From the time when Johnson and I met in 2003 at HomoCorps, a queer music showcase at CBGB where my band Lisa Jackson and Girl Friday got its start, Johnson has schooled me on the history of queer artists. In the many queer music-focused conversations we’ve had, we have pinpointed, among other things, who we consider to be the founder of the queer-rock scene. As Johnson said to me, “No one stood on stage and sang about gay sex before Jayne County did.” Whlie many people would like to give credit to the glam rock era for starting this queer music movement, that simply isn’t the case. As Johnson duly noted “When Lou Reed sang ‘I’m Waiting for My Man,’ he meant his dope dealer. And Bowie was singing about ‘high-heeled boys’ while he was married to Angie.” Jayne County, a trannie, started this movement, and it only makes sense to pass the torch on to other trannies down the line.

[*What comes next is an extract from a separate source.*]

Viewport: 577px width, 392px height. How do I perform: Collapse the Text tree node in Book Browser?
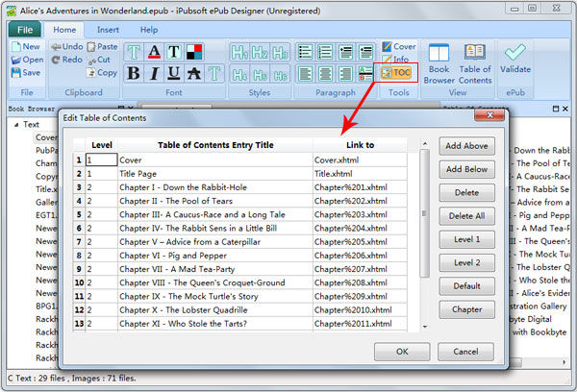[x=16, y=125]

Granting Ms. Jayne County the title “founder of queer rock” raises an important question: What does it mean to be a queer rocker? Do you simply qualify by being gay, or does it go deeper than that? Although everyone has his/her opinion on the matter, I personally feel that LGBT people have to start looking at the content of the queer music that queer artists are putting out. My old friend Barb Morrison, who has been on the scene since the days of Squeezebox and has worked with artists like the Scissor Sisters, Rufus Wainwright and Pretty Boys, provided some valuable insight into this debate. Her answer really hit home with me: “The responsibility for any artist, gay, straight, bi, omni, etc., is to just use your truth and your experience to tell your story and share your message.” She adds, “If we don’t share our truth with each other, then what are we even doing here?” To me, the idea of sharing your truth is what separates a queer rocker from every other gay artist. I believe that people like County, Johnson and myself are more interested in writing about our experiences with our sexuality than writing hit songs. And while writing hit songs is not necessarily a bad thing, I don’t think it will help in fostering awareness or furthering a queer-rock movement.
My investigation of queer rock’s past and my meditations on what it means to be a queer rocker have led me to create an inventory on the state queer rock and queer music as a whole, and frankly, I’m impressed. Not only does queer music have a very diverse and talented roster of musicians—Antony and the Johnsons, The Gossip, Tribe 8, and, of course, Amy Ray of Indigo Girls fame—but its artists also are creating their own outlets for their music to be seen and heard. Sirius Satellite Radio, for example, has been airing Sirius OutQ, a national broadcast LGBT news/talk/music station, and thanks to DJs like Jeremy Hovies and Larry Flick, up-and-coming LGBT artists have the opportunity for their music to be played on a national level for the first time.
Queer musicians also are enjoying the presence in the media sphere of NewNowNext, a music-video program aired on Logo that showcases LGBT tunes. Independent queer artists finally are getting the exposure that they deserve courtesy of LGBT media professionals, and as a result, queer music is moving forward at a rapid pace. Soon, queer rockers will not only be able to pursue a career that will provide for them financially, but the increasing presence of LGBT musicians in the media will aid in pushing issues of the LGBT community into the forefront of the public arena. In my humble opinion, our movement definitely has been put into motion and is underway.
I don’t know that I am really worthy of the title of “Diva of Queer Rock,” but I am ready for the challenge. Music has been my life for 20 years, and it has always been my dream to be a rock star. So I will accept this role, and this title, and I will not take lightly the honor of being featured on programs like Sirius OutQ and in articles such as this one. For me, these are huge accomplishments and I am thankful for the recognition that I am receiving. If you want me to be the Diva, then I accept, and I will continue to kick and scream until our voice is heard.